Il y a quelques années lors d’un repas de famille, cette question du choix de carrière avait été posée à mon fils, qui avait 12 ans à l’époque. «Influenceur», avait-il répondu, et nous avions tous bien rigolé. Je crois même que d’autres adultes autour de la table lui avaient dit que ce n’était pas un vrai métier.
Depuis, l’économie de l’influence s’est imposée comme une part structurante des stratégies de communication. En 2025, le marché mondial du marketing d’influence est estimé à plus de 32 milliards de dollars, selon l’observatoire Influencer Marketing Hub.

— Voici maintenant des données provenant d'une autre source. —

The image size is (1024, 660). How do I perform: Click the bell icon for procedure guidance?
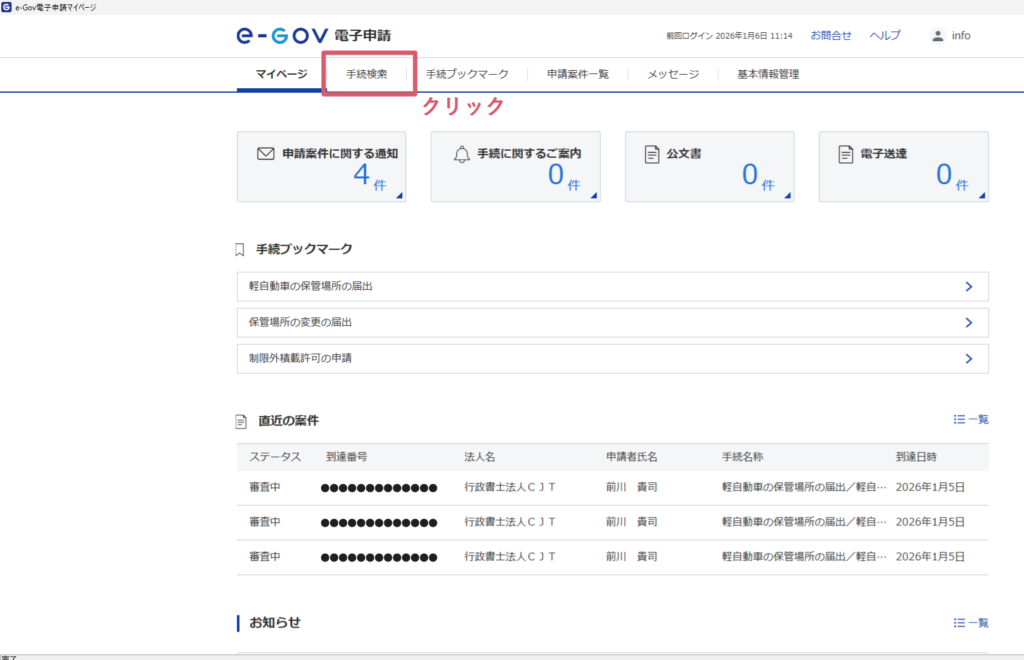(461, 154)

Une croissance spectaculaire quand on sait que le secteur valait à peine 1,7 milliard de dollars en 2016. Les marques y consacrent désormais entre 10 et 30% de leurs budgets publicitaires, et plus de 80% d’entre elles prévoient d’augmenter encore leurs investissements.
Autour des créateurs gravitent des dizaines de nouveaux métiers: agents spécialisés, analystes de données sociales, gestionnaires de campagnes, studios de production, plateformes de mise en relation… Et contrairement à l’idée que l’influence ne profiterait qu’à une poignée de stars, la croissance la plus significative se trouve aujourd’hui du côté de la micro-influence, ces profils de quelques milliers d’abonnés dont l’engagement dépasse souvent celui des grandes célébrités numériques.
Cette professionnalisation ne va pas sans exigences: planification de contenus, transparence commerciale, gestion de communauté, pression liée à la visibilité permanente… Cela se travaille, et le succès se mérite.
Alors non, ce n’est pas une voie facile. Elle expose, elle fatigue, elle demande bien plus de rigueur qu’on ne l’imagine. Mais c’est incontestablement une voie possible. Et désormais, si des enfants déclarent leur intérêt pour une carrière dans l’influence, cela ne devrait plus faire rire personne.